= Concepción Las Minas =

Municipality in Guatemala

Concepción Las Minas (/es/) is a municipality in southern Chiquimula department of Guatemala in Central America. It has a population of 11,693 (2018) and cover an area of 222 km^{2}.

==History==
Concepción Las Minas was recognized as a municipality on 8 June 1893 by decree of President José María Reyna Barrios; however the current municipality and its boundaries was created on 17 April 1972. The municipality owes its double-barreled name to the local mines, where in colonial times lead, copper, iron and silver were extracted, and to the local church which is dedicated to the Virgin of the Conception. The municipal fiesta is held at the end of February and is in honor of the Virgin.

==Geography==
Politically, the Concepción Las Minas municipality is bounded to the east by Honduras, to the south by El Salvador and to the west by the Jutiapa Department of Guatemala. It is only to the north that it is connected with the rest of Chiquimula Department, namely the municipalities of Quetzaltepeque to the north and Esquipulas to the northeast.

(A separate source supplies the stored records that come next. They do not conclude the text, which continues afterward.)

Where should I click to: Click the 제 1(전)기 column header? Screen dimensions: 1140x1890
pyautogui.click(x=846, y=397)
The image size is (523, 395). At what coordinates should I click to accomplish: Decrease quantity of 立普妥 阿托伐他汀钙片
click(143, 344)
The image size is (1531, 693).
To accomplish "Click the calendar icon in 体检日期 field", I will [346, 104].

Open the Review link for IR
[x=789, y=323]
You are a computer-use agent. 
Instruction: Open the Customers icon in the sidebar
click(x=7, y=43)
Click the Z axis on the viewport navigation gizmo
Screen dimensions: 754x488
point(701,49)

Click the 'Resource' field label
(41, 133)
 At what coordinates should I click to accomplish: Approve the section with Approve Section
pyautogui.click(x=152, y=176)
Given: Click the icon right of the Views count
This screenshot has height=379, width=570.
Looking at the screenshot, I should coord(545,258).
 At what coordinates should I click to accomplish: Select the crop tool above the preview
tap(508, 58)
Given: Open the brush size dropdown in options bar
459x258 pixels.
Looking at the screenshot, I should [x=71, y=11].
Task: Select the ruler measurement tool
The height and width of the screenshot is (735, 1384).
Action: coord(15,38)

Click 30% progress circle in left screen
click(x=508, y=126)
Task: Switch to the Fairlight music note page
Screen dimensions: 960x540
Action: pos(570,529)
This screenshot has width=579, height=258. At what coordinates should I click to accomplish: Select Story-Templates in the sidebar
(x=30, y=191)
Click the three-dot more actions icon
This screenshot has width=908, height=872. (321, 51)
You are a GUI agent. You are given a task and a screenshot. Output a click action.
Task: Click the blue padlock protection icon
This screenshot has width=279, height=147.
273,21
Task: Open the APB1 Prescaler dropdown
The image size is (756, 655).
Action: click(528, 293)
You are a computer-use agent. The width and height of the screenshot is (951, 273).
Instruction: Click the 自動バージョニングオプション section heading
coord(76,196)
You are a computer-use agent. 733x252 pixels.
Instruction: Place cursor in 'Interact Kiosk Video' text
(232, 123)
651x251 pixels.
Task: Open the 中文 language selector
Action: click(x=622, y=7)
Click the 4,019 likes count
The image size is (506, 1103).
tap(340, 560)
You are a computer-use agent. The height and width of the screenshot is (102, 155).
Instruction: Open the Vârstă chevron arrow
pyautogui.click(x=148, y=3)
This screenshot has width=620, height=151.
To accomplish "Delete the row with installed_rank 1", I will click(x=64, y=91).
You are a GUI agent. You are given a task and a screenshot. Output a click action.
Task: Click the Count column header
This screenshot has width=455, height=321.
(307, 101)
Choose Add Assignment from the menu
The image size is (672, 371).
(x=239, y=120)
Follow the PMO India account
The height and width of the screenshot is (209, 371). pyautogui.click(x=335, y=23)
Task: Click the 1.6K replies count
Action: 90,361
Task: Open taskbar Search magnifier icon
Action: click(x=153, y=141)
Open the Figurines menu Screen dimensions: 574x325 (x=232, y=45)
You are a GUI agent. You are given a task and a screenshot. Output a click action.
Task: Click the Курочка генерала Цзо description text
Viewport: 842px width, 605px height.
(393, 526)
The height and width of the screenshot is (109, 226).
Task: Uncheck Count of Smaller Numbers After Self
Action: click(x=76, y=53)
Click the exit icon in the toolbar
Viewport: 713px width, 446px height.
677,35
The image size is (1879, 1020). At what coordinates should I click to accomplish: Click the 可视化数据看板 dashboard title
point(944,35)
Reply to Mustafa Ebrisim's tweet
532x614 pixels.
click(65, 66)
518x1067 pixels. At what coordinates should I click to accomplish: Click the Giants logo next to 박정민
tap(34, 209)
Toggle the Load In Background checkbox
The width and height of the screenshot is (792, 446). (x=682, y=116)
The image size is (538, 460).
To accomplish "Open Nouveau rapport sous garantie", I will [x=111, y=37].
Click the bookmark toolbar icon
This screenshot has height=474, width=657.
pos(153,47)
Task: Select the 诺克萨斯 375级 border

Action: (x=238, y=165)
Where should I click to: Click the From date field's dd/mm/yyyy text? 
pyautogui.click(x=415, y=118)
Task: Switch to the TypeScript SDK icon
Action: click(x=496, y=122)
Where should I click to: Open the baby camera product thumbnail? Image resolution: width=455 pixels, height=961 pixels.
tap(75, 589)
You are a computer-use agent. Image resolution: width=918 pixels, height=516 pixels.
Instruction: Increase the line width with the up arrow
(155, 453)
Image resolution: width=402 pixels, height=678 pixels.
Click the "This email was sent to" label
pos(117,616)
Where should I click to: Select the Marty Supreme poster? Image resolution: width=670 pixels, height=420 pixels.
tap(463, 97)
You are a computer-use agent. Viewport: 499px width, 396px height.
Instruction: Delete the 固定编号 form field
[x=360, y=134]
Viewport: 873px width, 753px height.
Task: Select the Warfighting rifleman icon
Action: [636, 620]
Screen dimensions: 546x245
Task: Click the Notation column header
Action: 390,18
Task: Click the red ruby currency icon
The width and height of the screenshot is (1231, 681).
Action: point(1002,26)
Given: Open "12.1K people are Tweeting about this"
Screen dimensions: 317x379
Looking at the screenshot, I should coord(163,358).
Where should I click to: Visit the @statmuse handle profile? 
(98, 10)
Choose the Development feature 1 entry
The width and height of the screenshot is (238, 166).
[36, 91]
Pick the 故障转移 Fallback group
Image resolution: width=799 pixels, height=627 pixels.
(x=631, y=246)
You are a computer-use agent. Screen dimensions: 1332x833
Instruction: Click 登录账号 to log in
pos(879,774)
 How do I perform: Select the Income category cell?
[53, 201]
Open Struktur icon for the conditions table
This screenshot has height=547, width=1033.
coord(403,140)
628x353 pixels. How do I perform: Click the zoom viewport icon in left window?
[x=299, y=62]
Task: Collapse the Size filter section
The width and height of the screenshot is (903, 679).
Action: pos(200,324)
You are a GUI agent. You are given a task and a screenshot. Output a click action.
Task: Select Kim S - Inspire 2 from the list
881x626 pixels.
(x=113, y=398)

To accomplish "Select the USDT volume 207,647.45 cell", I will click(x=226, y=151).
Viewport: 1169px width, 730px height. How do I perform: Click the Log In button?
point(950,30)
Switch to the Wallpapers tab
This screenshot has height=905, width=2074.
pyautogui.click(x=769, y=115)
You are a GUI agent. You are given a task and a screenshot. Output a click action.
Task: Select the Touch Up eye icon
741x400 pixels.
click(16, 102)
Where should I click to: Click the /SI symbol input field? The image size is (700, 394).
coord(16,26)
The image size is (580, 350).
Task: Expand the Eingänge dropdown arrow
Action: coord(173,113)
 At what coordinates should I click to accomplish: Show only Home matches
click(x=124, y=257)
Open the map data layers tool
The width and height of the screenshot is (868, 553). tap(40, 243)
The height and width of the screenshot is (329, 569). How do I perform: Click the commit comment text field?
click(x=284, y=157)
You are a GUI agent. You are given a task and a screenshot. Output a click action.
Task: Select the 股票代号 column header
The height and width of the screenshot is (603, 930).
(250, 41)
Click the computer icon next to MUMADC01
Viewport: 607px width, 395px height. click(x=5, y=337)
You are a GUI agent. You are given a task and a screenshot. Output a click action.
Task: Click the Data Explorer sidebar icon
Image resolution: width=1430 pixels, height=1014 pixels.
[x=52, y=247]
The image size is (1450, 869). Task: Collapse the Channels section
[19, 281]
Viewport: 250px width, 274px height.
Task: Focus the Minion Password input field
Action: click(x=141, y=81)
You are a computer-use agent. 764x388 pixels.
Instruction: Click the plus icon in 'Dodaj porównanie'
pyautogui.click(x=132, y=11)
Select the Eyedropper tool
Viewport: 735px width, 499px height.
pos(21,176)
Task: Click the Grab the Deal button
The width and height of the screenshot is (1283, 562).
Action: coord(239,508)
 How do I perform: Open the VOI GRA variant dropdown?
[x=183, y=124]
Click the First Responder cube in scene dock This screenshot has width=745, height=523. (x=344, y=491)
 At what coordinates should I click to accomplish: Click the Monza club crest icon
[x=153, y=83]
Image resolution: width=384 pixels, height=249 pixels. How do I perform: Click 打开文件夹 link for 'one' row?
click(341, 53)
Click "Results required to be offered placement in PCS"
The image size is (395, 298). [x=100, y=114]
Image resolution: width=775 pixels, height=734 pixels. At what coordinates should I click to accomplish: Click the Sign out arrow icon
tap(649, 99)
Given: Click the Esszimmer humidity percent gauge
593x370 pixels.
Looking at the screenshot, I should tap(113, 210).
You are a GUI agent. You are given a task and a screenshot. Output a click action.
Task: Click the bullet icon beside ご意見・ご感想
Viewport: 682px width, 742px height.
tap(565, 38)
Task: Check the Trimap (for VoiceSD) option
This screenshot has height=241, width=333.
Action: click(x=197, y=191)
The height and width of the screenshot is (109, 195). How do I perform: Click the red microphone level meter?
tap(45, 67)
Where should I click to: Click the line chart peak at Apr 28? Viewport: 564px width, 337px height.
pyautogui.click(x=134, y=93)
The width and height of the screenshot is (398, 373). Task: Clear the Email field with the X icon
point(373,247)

The municipality lies on the Montecristo Massif with its highest point being the Monte Cristo volcano, known as Trifino de Monte Cristo (2194 m) which Guatemala shares with El Salvador and Honduras. It has five mountain ranges and nineteen peaks. Most of the streams in the area, like the Rio Seco, are ephemeral; however, even though their flow is considerably diminished in the dry season the Rio Frio, the Rio Anguiatú and the Rio Grande de Zacapa do not go completely dry. Most of the former forested areas in the municipality have been converted to grasslands for cattle raising, but some forests remain, particularly at the higher elevations. The forests are mostly pine, with some mixed hardwoods. The only protected area is the Trifinio Biosphere Reserve, which is also known as the Biosfera de la Fraternidad.

==Economy==
The municipality exports cattle and other livestock, but relies heavily on remittances from emigres in the United States.